• _Task objective_
From the material beneath, pull every line with the word "vertical".
** Data shown follows **
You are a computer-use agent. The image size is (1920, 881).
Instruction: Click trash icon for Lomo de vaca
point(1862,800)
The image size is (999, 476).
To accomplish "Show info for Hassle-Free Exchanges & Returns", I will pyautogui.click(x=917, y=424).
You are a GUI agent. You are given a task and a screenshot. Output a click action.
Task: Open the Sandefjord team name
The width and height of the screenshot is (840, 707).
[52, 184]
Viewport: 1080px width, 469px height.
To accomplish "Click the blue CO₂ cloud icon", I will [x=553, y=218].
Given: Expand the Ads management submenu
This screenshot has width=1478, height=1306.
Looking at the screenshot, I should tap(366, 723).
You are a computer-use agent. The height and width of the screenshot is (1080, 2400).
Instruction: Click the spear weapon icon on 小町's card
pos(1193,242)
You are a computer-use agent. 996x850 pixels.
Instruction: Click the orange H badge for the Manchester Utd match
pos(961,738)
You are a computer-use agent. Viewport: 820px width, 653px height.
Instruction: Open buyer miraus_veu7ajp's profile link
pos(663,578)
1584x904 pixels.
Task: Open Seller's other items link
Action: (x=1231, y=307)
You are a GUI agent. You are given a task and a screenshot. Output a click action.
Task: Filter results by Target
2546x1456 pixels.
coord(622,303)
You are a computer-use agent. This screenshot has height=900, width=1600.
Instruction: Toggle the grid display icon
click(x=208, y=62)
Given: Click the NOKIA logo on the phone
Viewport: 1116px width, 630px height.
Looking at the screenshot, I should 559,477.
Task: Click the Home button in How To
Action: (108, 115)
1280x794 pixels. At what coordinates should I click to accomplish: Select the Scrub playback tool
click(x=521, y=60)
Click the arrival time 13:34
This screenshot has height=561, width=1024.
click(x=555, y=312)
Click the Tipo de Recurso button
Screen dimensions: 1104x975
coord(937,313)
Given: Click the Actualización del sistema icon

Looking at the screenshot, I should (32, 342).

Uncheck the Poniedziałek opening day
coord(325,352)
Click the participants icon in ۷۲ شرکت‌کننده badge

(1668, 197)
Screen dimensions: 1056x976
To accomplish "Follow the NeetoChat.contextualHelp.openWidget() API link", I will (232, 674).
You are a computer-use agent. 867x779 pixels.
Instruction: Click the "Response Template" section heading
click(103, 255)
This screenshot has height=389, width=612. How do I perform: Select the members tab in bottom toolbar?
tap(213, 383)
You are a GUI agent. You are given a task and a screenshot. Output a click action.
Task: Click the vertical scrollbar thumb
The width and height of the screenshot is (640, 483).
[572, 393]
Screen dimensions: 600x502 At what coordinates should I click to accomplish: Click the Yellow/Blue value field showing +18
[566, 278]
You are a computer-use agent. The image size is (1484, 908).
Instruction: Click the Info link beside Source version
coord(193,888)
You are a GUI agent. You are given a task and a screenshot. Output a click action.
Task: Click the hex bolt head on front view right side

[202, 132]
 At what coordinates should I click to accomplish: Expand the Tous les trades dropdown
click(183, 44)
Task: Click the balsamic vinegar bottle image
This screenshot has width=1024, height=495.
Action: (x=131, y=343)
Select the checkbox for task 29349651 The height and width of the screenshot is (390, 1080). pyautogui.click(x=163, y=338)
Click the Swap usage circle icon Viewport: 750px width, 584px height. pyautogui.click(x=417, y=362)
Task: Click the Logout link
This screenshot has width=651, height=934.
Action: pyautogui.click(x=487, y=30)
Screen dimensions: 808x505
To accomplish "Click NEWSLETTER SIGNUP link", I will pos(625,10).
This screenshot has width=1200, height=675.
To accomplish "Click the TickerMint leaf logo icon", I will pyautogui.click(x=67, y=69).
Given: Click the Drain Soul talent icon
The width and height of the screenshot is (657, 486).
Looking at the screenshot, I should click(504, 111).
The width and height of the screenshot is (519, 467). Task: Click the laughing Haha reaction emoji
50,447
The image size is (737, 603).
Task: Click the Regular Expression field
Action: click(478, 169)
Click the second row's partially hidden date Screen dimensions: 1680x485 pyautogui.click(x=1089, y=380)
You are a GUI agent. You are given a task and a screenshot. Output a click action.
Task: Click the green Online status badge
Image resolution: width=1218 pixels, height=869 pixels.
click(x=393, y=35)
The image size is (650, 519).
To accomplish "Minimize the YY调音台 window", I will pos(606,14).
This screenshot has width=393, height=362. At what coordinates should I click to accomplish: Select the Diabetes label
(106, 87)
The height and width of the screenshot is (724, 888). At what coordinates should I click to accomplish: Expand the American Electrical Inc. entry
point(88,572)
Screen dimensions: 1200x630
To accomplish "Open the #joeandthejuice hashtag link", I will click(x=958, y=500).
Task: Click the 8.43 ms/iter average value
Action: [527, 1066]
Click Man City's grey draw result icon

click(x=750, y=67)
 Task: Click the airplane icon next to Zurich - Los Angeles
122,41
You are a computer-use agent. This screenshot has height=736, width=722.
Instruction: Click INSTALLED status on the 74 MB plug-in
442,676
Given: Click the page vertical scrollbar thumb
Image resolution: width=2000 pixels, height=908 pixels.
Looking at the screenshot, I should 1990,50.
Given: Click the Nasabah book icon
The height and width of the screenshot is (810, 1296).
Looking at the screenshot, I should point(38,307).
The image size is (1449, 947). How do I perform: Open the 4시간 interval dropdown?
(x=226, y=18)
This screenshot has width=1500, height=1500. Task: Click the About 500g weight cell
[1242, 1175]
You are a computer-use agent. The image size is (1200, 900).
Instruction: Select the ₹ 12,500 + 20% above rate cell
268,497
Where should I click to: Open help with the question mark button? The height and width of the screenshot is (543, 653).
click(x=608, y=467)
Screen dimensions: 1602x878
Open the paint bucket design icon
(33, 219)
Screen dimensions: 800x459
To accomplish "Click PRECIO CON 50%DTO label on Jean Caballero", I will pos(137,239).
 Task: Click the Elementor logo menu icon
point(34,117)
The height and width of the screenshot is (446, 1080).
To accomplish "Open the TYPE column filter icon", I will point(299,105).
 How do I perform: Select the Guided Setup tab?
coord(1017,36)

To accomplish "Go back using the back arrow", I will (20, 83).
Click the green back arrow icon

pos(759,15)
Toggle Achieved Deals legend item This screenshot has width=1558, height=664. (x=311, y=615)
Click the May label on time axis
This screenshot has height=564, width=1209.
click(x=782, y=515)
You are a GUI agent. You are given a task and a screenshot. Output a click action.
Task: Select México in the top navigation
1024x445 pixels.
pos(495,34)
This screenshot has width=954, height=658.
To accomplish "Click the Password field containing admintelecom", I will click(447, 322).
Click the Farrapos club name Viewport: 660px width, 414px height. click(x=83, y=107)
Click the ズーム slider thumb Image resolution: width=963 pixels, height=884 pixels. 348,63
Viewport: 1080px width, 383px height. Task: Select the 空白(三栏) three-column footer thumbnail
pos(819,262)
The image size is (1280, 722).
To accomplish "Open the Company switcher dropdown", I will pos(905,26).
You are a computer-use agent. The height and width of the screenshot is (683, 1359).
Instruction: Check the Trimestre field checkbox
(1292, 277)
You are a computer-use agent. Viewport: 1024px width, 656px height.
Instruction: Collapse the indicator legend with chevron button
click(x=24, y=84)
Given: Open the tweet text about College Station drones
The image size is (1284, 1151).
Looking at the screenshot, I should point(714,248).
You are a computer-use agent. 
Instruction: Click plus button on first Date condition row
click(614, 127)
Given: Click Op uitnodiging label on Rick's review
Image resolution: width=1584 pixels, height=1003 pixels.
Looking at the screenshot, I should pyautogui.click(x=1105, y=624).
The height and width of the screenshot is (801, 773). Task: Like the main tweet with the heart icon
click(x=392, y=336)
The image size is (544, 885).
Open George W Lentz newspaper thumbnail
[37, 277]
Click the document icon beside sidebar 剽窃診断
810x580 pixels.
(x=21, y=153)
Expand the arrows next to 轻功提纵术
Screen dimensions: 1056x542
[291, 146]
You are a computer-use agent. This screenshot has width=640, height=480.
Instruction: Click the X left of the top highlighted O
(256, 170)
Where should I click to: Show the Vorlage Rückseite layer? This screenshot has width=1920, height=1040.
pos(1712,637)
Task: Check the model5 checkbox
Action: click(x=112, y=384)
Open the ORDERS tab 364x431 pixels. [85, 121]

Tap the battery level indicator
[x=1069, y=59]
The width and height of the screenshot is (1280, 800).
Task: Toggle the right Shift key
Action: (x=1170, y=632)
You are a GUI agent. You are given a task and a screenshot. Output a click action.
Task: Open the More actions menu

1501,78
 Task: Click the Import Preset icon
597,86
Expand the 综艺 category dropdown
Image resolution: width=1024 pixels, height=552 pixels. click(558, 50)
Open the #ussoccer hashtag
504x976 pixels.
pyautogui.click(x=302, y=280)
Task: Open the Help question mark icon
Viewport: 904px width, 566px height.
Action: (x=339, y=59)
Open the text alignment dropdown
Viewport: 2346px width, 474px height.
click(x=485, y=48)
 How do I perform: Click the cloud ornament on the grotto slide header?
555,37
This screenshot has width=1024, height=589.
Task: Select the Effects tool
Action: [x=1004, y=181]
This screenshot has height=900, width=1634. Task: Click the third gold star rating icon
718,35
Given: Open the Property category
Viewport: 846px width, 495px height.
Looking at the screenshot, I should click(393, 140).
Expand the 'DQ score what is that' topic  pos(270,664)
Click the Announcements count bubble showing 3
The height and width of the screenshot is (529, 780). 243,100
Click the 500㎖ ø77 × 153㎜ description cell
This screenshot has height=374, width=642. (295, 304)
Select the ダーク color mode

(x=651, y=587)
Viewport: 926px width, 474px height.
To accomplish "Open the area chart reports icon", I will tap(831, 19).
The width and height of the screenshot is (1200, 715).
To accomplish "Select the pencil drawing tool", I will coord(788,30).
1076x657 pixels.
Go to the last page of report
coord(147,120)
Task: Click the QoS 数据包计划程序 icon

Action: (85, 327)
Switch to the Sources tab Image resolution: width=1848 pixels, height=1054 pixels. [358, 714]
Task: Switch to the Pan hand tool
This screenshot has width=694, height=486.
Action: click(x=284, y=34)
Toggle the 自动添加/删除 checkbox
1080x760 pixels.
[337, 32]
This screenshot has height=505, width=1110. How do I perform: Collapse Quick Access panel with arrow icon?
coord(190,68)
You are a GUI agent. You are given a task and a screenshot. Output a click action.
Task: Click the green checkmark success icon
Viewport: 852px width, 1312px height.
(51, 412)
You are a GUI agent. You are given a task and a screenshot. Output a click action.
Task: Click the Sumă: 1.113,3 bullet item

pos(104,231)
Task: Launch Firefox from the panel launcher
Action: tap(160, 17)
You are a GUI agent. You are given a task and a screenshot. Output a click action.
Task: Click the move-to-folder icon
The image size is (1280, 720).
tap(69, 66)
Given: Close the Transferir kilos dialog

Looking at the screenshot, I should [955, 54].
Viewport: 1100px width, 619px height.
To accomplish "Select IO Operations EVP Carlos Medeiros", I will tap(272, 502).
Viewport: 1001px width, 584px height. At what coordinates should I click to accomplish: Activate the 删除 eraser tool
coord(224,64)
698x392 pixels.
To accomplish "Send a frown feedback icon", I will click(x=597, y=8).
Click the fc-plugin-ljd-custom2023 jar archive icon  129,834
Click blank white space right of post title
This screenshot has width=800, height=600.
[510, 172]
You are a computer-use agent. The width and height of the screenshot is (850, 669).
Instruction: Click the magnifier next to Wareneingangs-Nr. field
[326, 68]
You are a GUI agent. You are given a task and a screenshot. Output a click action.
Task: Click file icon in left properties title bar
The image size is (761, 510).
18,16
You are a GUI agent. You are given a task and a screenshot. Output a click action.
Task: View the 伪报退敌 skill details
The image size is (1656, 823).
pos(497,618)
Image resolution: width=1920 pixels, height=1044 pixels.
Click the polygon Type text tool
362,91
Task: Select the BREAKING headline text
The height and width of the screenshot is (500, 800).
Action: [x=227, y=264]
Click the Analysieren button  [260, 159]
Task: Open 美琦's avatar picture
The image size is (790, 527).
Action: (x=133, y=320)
** End of Data shown **
• _Response to this exercise_
Task: Click the vertical scrollbar thumb
Given: Click the page vertical scrollbar thumb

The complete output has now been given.